**Task objective:**
Reproduce the listing below in its entirety. Change nothing.

**Data:**

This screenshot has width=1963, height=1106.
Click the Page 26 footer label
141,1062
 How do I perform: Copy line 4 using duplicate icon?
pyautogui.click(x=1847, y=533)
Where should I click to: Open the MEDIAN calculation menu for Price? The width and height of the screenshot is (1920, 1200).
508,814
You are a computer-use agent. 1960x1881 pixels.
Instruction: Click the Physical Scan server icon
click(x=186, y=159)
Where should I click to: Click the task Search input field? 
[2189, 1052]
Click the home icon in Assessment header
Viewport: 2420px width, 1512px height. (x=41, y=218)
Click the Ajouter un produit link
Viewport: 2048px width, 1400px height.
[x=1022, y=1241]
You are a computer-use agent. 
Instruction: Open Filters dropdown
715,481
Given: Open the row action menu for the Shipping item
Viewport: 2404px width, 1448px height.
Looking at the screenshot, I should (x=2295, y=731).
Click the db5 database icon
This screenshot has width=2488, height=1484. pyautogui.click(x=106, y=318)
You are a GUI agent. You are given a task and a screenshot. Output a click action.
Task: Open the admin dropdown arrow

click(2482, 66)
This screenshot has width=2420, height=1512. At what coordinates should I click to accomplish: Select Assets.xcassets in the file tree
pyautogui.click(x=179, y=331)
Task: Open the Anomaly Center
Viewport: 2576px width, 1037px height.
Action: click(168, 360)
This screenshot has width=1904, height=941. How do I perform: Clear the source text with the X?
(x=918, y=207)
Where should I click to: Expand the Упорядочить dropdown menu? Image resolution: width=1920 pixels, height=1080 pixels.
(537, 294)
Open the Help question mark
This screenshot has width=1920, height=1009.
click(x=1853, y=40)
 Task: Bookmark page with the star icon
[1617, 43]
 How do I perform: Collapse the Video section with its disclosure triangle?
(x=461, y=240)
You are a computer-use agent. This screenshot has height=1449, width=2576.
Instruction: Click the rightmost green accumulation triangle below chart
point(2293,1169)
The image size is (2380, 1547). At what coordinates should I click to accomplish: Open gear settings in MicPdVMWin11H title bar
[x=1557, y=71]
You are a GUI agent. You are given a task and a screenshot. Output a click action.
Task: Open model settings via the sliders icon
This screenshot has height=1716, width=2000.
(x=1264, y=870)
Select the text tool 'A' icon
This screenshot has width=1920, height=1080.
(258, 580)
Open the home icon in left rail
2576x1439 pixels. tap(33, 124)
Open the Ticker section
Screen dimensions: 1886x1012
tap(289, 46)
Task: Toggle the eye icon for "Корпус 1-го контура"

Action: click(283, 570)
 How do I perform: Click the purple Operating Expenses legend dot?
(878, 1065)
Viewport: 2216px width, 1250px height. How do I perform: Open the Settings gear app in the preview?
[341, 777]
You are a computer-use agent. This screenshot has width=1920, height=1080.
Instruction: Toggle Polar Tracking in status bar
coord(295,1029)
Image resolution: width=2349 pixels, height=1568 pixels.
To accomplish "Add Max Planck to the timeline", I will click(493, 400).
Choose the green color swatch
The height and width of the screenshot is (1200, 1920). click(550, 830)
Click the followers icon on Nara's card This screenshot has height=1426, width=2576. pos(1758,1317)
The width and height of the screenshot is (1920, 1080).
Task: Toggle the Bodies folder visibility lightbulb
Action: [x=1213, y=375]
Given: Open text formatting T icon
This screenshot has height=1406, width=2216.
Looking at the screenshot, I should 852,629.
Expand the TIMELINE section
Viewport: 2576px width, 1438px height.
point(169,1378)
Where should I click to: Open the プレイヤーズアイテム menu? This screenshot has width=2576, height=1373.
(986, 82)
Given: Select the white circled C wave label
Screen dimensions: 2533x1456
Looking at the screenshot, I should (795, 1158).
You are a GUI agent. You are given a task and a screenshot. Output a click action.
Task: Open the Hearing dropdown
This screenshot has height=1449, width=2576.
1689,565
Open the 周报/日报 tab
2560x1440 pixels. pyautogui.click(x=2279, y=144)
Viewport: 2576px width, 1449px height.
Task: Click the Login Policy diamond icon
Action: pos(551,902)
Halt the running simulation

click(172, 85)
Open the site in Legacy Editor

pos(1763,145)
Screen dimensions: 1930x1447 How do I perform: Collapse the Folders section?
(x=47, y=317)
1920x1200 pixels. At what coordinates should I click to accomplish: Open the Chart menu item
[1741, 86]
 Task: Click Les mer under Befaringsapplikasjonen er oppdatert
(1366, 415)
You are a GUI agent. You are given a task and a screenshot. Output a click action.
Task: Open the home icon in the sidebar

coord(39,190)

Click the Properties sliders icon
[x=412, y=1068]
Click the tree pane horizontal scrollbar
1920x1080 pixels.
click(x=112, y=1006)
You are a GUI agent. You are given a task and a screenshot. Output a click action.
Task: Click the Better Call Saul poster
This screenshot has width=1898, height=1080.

**Exercise answer:**
This screenshot has width=1963, height=1106.
Click the Page 26 footer label
141,1062
 How do I perform: Copy line 4 using duplicate icon?
pyautogui.click(x=1847, y=533)
Where should I click to: Open the MEDIAN calculation menu for Price? The width and height of the screenshot is (1920, 1200).
508,814
You are a computer-use agent. 1960x1881 pixels.
Instruction: Click the Physical Scan server icon
click(x=186, y=159)
Where should I click to: Click the task Search input field? 
[2189, 1052]
Click the home icon in Assessment header
Viewport: 2420px width, 1512px height. (x=41, y=218)
Click the Ajouter un produit link
Viewport: 2048px width, 1400px height.
[x=1022, y=1241]
You are a computer-use agent. 
Instruction: Open Filters dropdown
715,481
Given: Open the row action menu for the Shipping item
Viewport: 2404px width, 1448px height.
Looking at the screenshot, I should (x=2295, y=731).
Click the db5 database icon
This screenshot has width=2488, height=1484. pyautogui.click(x=106, y=318)
You are a GUI agent. You are given a task and a screenshot. Output a click action.
Task: Open the admin dropdown arrow

click(2482, 66)
This screenshot has width=2420, height=1512. At what coordinates should I click to accomplish: Select Assets.xcassets in the file tree
pyautogui.click(x=179, y=331)
Task: Open the Anomaly Center
Viewport: 2576px width, 1037px height.
Action: click(168, 360)
This screenshot has width=1904, height=941. How do I perform: Clear the source text with the X?
(x=918, y=207)
Where should I click to: Expand the Упорядочить dropdown menu? Image resolution: width=1920 pixels, height=1080 pixels.
(537, 294)
Open the Help question mark
This screenshot has width=1920, height=1009.
click(x=1853, y=40)
 Task: Bookmark page with the star icon
[1617, 43]
 How do I perform: Collapse the Video section with its disclosure triangle?
(x=461, y=240)
You are a computer-use agent. This screenshot has height=1449, width=2576.
Instruction: Click the rightmost green accumulation triangle below chart
point(2293,1169)
The image size is (2380, 1547). At what coordinates should I click to accomplish: Open gear settings in MicPdVMWin11H title bar
[x=1557, y=71]
You are a GUI agent. You are given a task and a screenshot. Output a click action.
Task: Open model settings via the sliders icon
This screenshot has height=1716, width=2000.
(x=1264, y=870)
Select the text tool 'A' icon
This screenshot has width=1920, height=1080.
(258, 580)
Open the home icon in left rail
2576x1439 pixels. tap(33, 124)
Open the Ticker section
Screen dimensions: 1886x1012
tap(289, 46)
Task: Toggle the eye icon for "Корпус 1-го контура"

Action: click(283, 570)
 How do I perform: Click the purple Operating Expenses legend dot?
(878, 1065)
Viewport: 2216px width, 1250px height. How do I perform: Open the Settings gear app in the preview?
[341, 777]
You are a computer-use agent. This screenshot has width=1920, height=1080.
Instruction: Toggle Polar Tracking in status bar
coord(295,1029)
Image resolution: width=2349 pixels, height=1568 pixels.
To accomplish "Add Max Planck to the timeline", I will click(493, 400).
Choose the green color swatch
The height and width of the screenshot is (1200, 1920). click(550, 830)
Click the followers icon on Nara's card This screenshot has height=1426, width=2576. pos(1758,1317)
The width and height of the screenshot is (1920, 1080).
Task: Toggle the Bodies folder visibility lightbulb
Action: [x=1213, y=375]
Given: Open text formatting T icon
This screenshot has height=1406, width=2216.
Looking at the screenshot, I should 852,629.
Expand the TIMELINE section
Viewport: 2576px width, 1438px height.
point(169,1378)
Where should I click to: Open the プレイヤーズアイテム menu? This screenshot has width=2576, height=1373.
(986, 82)
Given: Select the white circled C wave label
Screen dimensions: 2533x1456
Looking at the screenshot, I should (795, 1158).
You are a GUI agent. You are given a task and a screenshot. Output a click action.
Task: Open the Hearing dropdown
This screenshot has height=1449, width=2576.
1689,565
Open the 周报/日报 tab
2560x1440 pixels. pyautogui.click(x=2279, y=144)
Viewport: 2576px width, 1449px height.
Task: Click the Login Policy diamond icon
Action: pos(551,902)
Halt the running simulation

click(172, 85)
Open the site in Legacy Editor

pos(1763,145)
Screen dimensions: 1930x1447 How do I perform: Collapse the Folders section?
(x=47, y=317)
1920x1200 pixels. At what coordinates should I click to accomplish: Open the Chart menu item
[1741, 86]
 Task: Click Les mer under Befaringsapplikasjonen er oppdatert
(1366, 415)
You are a GUI agent. You are given a task and a screenshot. Output a click action.
Task: Open the home icon in the sidebar

coord(39,190)

Click the Properties sliders icon
[x=412, y=1068]
Click the tree pane horizontal scrollbar
1920x1080 pixels.
click(x=112, y=1006)
You are a GUI agent. You are given a task and a screenshot. Output a click action.
Task: Click the Better Call Saul poster
This screenshot has width=1898, height=1080.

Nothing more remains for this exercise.